Bulletin of the World Health Organization

Implications of adopting new WHO guidelines for antiretroviral therapy initiation in Ethiopia

Elke Konings a, Yirga Ambaw b, Katherine Dilley a, Peter Gichangi b, Tesfaye Arega a & Bud Crandall a

a. Management Sciences for Health, 784 Memorial Drive, Cambridge, MA, 01230, United States of America.
b. United States Agency for International Development Ethiopia, Addis Ababa, Ethiopia.

Correspondence to Elke Konings (e-mail: ekonings@msh.org).

(Submitted: 25 April 2011 – Revised version received: 29 April 2012 – Accepted: 11 May 2012 – Published online: 25 June 2012.)

Bulletin of the World Health Organization 2012;90:659-663. doi: 10.2471/BLT.11.089599


In 2010, the World Health Organization (WHO) issued new guidelines for the initiation of antiretroviral therapy (ART) in adults and adolescents with human immunodeficiency virus (HIV) infection.
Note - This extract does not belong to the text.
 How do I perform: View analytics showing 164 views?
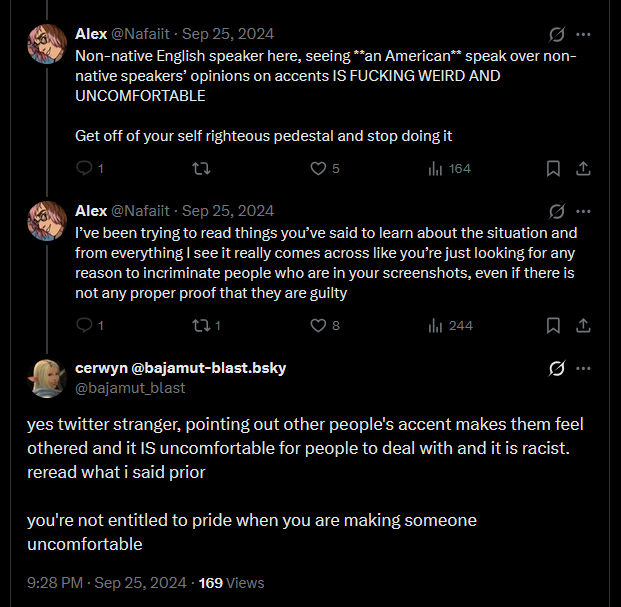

The guidelines cover a range of issues associated with ART, including initiation of the regimen at an earlier stage of infection, updated first- and second-line drug regimens and improved criteria for switching antiretrovirals.1 This paper focuses on the CD4+ T-lymphocyte (CD4+) count used as the clinical threshold for initiating ART, which has been shifted to ≤ 350 cells/mm3 from the former standard, ≤ 200 cells /mm3.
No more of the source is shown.